OBJECTIVES: To model clinical and situational variables that may affect likelihood of physicians to order physical restraints.
DESIGN: Cross-sectional, factorial survey.
SETTING: One academic medical center.
PARTICIPANTS: One hundred eighty-nine physicians: interns in all specialty practices and resident and attending physicians in departments of surgery, general internal medicine, family practice, emergency medicine, and psychiatry.
MEASUREMENTS: Vignettes were randomly generated using different values of six situational and eight clinical variables. Each physician received five unique vignettes for which they indicated their likelihood to order restraint on a 10-point scale.
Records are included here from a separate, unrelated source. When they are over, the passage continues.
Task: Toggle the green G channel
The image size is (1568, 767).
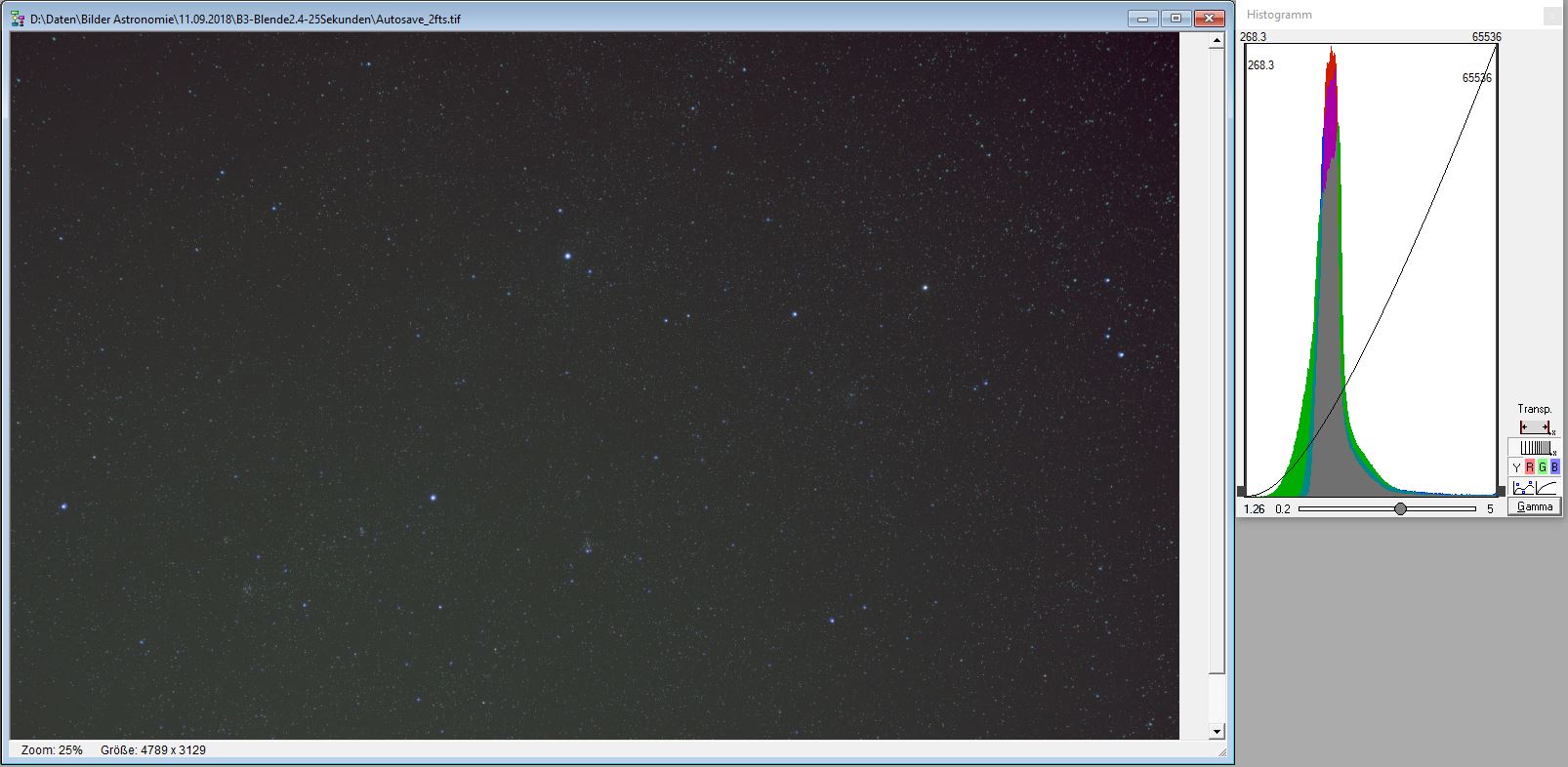Action: pyautogui.click(x=1542, y=467)
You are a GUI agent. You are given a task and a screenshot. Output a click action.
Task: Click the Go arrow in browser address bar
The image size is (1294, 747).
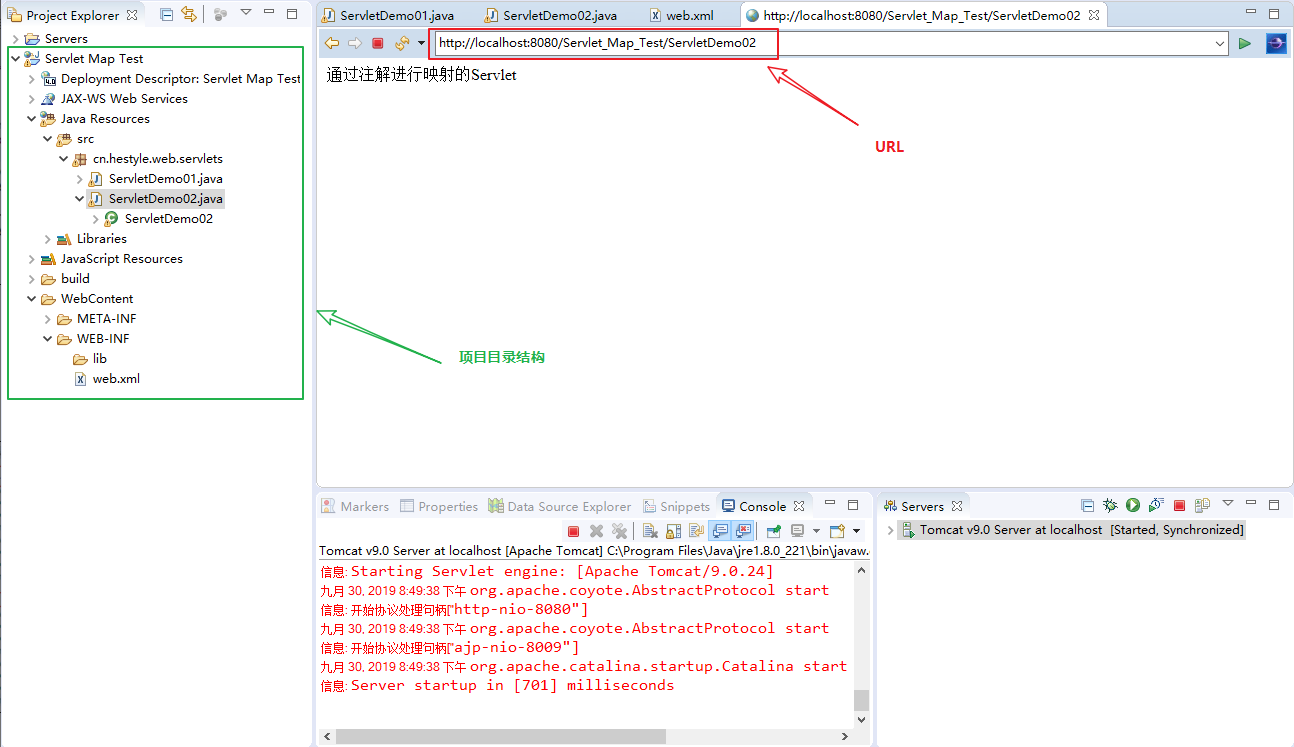click(x=1245, y=43)
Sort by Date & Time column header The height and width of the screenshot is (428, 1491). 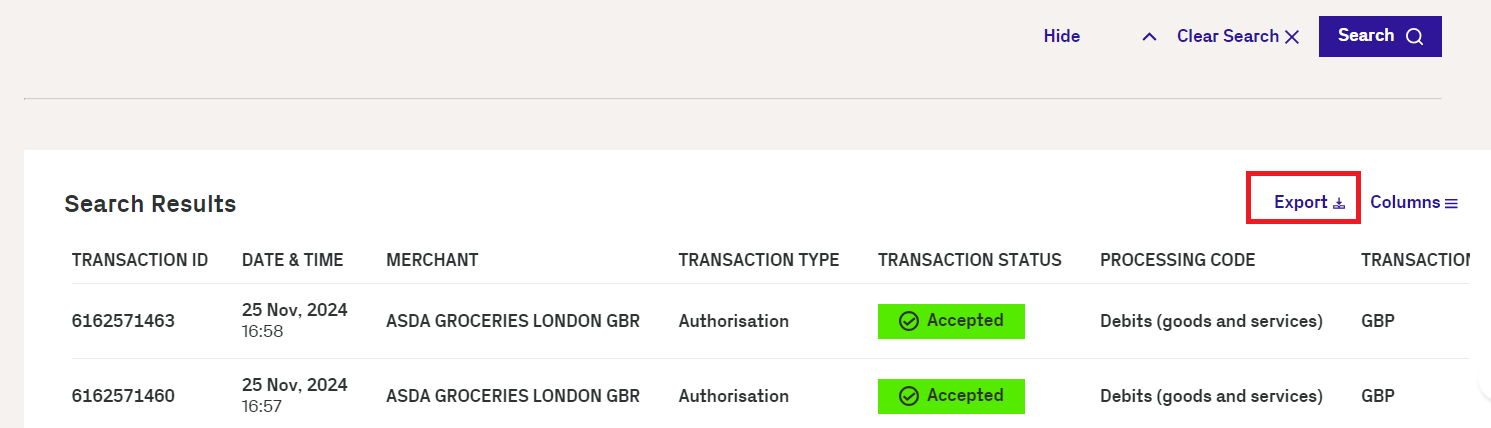[292, 260]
RESULTS: Nine hundred six distinct vignettes were completed. The mean likelihood that physicians would order restraint was 3.9±3.0 (range 0 (not at all) to 9 (absolutely)). Exploratory regression analysis on physician's likelihood to restrain with independent variables of secondary diagnosis, patient age, sex, time of day, familiarity and trust with requesting nurse, patient behavior, vital signs, oxygen saturation, and dehydration explained 12.5% of variance (F=5.43, P<.001). Independent factors of unsafe patient behavior (P=.001) and secondary diagnosis of dementia (P=.06) resulted in greater likelihood of ordering restraint, whereas lack of trust in the judgment of the reporting nurse (P=.008) resulted in lower likelihood of ordering restraints.
CONCLUSION: Patients' clinical status had less influence on physicians' likelihood of ordering physical restraints than the working relationship with the requesting nurse or the patient's behavior. Interdisciplinary team approaches with active physician input for nonrestraint strategies in the management of patient behavior is emphasized to minimize restraint use.